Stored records
··········

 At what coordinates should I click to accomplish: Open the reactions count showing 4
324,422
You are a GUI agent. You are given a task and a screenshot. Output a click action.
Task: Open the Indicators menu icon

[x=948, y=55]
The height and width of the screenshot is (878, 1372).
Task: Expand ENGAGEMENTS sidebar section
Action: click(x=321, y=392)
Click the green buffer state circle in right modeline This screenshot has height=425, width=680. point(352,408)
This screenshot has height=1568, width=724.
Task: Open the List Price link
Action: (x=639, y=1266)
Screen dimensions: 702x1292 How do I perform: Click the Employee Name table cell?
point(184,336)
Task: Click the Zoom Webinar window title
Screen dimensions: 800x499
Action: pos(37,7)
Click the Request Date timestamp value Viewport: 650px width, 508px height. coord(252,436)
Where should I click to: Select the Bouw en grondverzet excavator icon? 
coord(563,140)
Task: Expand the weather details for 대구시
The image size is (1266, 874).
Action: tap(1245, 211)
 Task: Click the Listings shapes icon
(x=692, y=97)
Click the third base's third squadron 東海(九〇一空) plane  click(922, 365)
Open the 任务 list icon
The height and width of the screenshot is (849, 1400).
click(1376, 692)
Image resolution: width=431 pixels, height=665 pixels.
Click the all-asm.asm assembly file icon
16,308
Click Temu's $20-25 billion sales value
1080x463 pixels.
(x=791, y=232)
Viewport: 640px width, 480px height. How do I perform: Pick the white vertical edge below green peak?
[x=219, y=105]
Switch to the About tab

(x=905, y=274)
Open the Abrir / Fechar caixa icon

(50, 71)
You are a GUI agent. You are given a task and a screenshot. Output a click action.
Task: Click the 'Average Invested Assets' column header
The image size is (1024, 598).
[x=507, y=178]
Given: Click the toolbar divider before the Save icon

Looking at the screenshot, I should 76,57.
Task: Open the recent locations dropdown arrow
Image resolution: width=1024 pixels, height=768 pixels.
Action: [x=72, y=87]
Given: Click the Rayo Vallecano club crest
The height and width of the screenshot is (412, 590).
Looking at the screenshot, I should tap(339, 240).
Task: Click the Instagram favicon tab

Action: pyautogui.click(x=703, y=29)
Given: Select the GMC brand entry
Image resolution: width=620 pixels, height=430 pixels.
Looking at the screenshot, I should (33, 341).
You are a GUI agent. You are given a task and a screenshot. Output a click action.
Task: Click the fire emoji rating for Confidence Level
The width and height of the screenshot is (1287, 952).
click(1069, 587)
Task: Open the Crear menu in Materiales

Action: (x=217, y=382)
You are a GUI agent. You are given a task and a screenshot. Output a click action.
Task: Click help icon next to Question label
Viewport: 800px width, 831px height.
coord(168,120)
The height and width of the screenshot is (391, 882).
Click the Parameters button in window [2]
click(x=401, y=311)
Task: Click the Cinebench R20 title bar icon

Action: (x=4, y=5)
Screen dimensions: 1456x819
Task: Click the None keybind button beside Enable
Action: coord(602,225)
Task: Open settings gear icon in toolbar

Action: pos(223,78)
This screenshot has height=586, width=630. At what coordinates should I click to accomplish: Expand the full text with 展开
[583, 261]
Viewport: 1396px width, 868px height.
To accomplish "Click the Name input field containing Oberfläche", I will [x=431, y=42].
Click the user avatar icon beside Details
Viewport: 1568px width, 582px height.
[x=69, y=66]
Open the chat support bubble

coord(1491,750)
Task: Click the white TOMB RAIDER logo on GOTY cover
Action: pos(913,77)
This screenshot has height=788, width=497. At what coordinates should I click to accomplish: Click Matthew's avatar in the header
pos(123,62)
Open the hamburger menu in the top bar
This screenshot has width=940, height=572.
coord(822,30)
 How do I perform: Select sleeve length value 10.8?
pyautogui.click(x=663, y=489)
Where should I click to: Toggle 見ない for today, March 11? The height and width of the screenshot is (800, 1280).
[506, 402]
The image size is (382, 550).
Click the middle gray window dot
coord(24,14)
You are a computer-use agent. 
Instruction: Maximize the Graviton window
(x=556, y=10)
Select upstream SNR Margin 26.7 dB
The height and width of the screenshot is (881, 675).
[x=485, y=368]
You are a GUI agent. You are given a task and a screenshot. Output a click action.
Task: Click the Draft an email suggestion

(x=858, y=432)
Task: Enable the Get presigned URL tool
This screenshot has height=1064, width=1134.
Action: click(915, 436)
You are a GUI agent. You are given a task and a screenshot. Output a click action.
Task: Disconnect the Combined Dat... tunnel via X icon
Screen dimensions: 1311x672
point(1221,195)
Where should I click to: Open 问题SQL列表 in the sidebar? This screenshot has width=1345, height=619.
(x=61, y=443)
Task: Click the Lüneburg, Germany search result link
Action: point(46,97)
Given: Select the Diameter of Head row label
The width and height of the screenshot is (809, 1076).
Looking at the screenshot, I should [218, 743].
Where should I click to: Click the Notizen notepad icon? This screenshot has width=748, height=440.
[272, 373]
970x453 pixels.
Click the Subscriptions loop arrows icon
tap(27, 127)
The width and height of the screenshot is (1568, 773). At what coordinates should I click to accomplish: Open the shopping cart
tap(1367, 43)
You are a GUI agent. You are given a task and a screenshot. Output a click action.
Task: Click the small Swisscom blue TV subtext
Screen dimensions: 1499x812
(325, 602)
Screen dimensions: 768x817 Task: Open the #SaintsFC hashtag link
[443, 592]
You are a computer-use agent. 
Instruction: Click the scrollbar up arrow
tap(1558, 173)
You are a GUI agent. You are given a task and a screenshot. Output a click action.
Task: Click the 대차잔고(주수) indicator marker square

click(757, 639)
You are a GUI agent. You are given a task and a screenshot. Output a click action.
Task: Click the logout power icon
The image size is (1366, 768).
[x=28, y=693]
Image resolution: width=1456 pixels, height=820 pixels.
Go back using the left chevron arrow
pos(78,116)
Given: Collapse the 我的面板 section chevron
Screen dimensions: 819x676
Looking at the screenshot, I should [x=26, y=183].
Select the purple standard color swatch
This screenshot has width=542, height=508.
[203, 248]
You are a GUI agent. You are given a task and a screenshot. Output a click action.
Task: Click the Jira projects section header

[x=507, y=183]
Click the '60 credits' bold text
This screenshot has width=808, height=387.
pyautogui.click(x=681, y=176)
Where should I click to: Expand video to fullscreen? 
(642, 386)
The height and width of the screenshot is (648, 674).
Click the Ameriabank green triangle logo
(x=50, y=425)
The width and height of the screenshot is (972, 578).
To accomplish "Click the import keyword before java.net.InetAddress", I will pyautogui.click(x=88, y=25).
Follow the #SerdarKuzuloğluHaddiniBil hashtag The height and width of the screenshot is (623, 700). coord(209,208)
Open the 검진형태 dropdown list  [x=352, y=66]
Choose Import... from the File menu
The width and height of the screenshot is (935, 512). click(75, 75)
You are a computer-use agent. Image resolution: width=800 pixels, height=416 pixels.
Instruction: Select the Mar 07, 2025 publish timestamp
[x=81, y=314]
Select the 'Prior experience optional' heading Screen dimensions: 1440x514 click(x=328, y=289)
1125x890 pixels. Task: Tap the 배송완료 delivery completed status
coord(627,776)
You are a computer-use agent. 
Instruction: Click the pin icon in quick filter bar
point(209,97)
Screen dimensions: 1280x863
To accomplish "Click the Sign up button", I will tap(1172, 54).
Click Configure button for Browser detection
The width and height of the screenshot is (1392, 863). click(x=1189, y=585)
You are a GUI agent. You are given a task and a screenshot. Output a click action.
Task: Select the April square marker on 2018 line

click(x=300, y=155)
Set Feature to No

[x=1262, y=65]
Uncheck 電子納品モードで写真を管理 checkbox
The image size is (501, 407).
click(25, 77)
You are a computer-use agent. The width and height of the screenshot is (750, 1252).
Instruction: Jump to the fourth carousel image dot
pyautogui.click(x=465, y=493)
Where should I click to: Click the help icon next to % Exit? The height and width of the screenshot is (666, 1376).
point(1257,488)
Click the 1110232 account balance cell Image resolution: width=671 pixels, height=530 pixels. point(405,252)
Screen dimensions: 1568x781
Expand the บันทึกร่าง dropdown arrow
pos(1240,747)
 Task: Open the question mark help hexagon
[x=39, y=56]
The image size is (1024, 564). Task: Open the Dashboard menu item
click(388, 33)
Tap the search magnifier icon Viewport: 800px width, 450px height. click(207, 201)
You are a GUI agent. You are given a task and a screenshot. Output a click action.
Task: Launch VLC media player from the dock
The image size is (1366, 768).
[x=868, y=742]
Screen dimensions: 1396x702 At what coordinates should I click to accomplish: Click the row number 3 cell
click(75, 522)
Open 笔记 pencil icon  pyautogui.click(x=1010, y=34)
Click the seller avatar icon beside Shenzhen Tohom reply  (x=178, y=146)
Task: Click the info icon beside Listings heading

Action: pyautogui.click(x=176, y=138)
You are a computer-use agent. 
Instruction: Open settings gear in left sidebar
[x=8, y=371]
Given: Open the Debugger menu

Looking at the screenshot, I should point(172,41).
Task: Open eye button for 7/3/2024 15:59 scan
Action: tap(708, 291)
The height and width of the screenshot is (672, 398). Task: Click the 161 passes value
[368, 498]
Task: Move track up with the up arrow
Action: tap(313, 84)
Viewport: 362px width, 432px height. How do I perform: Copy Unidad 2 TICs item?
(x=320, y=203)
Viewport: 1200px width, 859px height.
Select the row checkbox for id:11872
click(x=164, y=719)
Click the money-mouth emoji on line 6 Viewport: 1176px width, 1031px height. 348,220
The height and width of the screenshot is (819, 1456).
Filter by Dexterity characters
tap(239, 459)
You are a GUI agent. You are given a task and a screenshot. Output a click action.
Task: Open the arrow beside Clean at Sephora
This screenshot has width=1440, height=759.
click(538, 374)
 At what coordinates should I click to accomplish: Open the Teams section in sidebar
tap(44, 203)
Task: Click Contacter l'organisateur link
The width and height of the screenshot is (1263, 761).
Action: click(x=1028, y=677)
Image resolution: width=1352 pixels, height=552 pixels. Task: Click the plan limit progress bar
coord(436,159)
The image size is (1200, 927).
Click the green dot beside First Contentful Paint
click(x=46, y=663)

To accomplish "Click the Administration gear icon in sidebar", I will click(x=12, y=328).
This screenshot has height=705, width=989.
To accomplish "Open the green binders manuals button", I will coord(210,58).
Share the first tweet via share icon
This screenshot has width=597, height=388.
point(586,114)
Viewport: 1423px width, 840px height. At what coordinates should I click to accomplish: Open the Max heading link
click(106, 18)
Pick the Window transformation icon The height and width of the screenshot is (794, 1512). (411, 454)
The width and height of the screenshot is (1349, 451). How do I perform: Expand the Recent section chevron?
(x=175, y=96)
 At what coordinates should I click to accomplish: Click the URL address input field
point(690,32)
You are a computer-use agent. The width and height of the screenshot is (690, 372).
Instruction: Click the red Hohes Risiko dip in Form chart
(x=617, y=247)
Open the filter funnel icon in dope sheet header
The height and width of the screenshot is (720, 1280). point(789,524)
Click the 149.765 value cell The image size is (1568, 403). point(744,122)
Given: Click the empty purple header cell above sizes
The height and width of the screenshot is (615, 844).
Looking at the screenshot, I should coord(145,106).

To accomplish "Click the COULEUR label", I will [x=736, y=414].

··········

■ **Activity**: Across the entries above, work out the count of lines that hold the word "will", and state that number alone.

■ **Answer space**: 6